In 2002, the FDA announced a new initiative aimed at modernizing its pharmaceutical quality regulations for human drugs and establishing a new regulatory framework focused on Quality by Design (QbD), risk management, and quality systems.

QbD, according to the International Conference on Harmonization, is a systemic approach to development that begins with predefined objectives and emphasizes product and process understanding and process control, all while being grounded in sound science and quality risk management. QbD requires an understanding of how formulation and process variables influence product quality (knowledge space), as well as a definition of the design space within the knowledge space. To ensure process performance and product quality, the formulator should identify and differentiate between critical and non-critical variables when developing a new formulation, define the design space, and define a control strategy.

For the pharmaceutical industry, QbD adoption represents both an opportunity and a challenge. This method should save money and time while increasing process efficiency and formulation quality. Furthermore, operating within the design space is not considered a formulation change and does not require regulatory approval, whereas movements outside of the design space are considered changes and require regulatory approval.

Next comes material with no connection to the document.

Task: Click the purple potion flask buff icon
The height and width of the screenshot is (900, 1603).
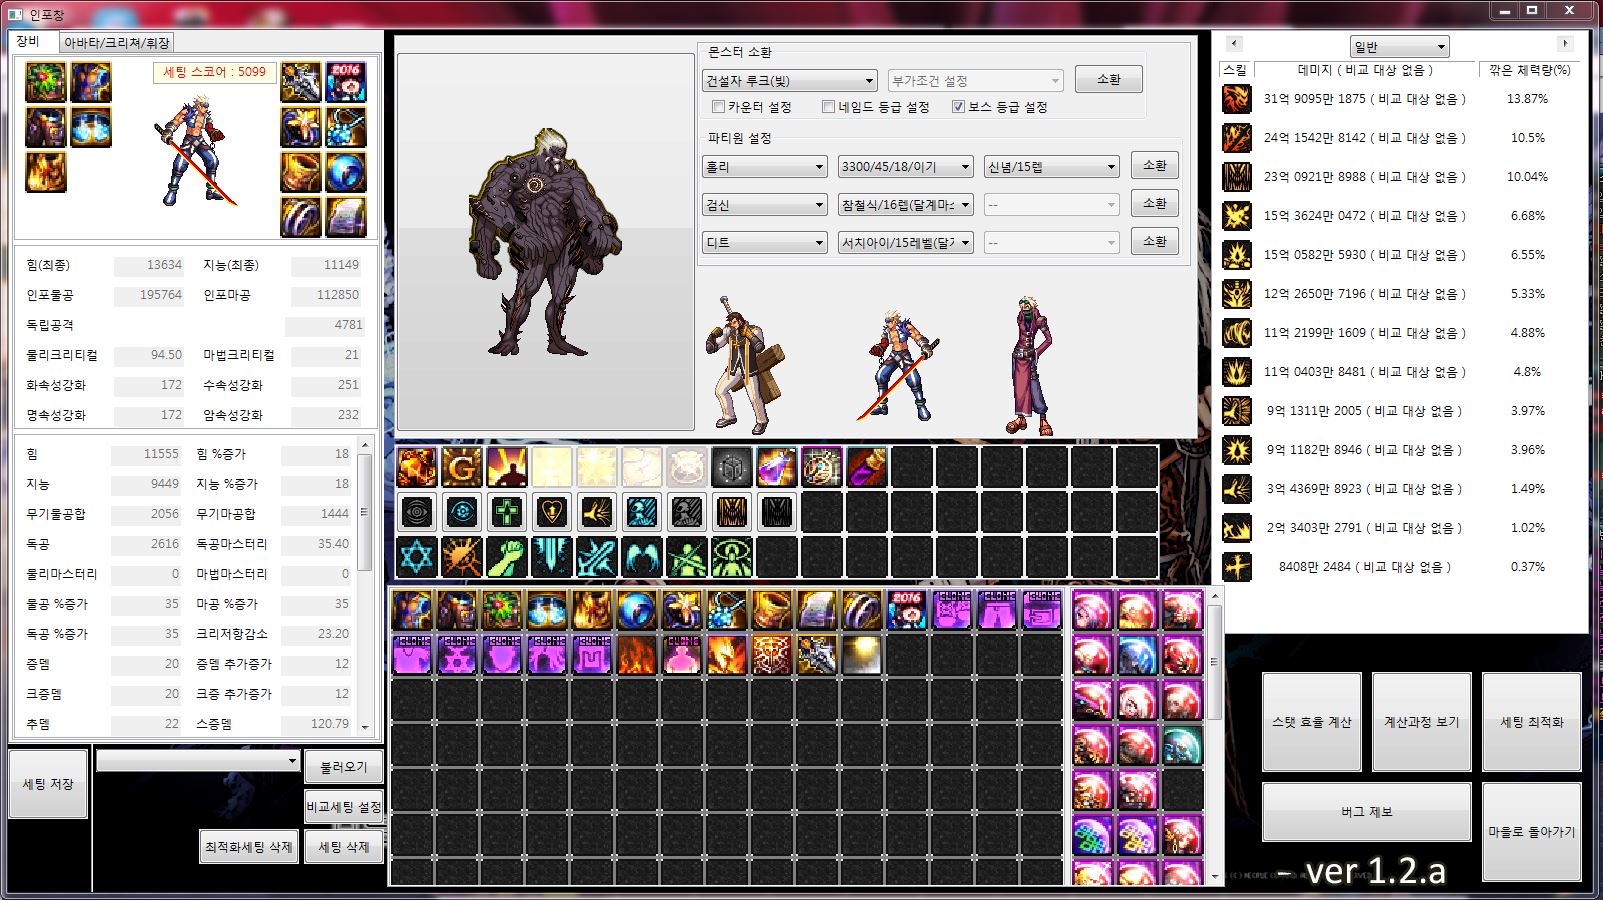Action: tap(776, 467)
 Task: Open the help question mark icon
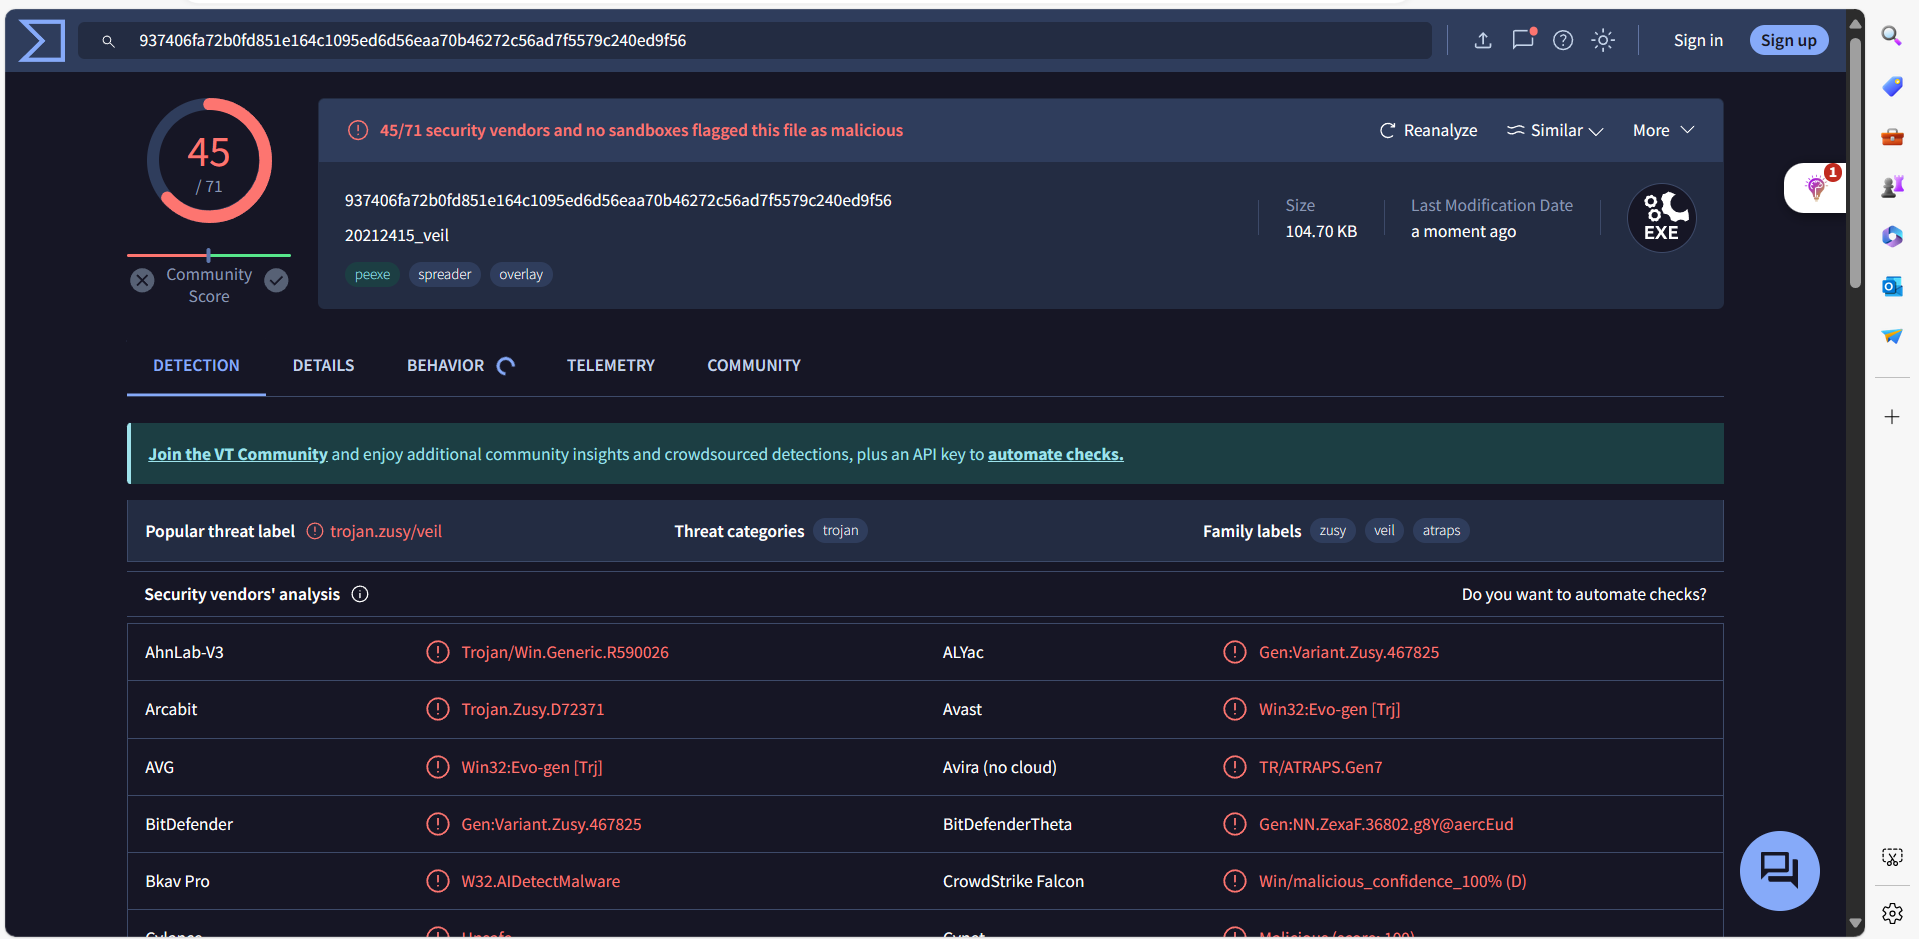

Recent and significant technological advances in pharmaceutical development have resulted in an unprecedented influx of large data sets from various types of variables (binomial, discrete, and continuous) and nominal factors, rendering traditional methodologies like response surface methodology obsolete (RSM). Although nominal factors cannot be included in those designs, RSM, which includes statistical experimental designs and multiple linear regression analysis under a set of constrained equations, is a recommended method for determining 'the design space.' A viable alternative strategy in such cases would be to repeat the response surface design for each discrete factor level.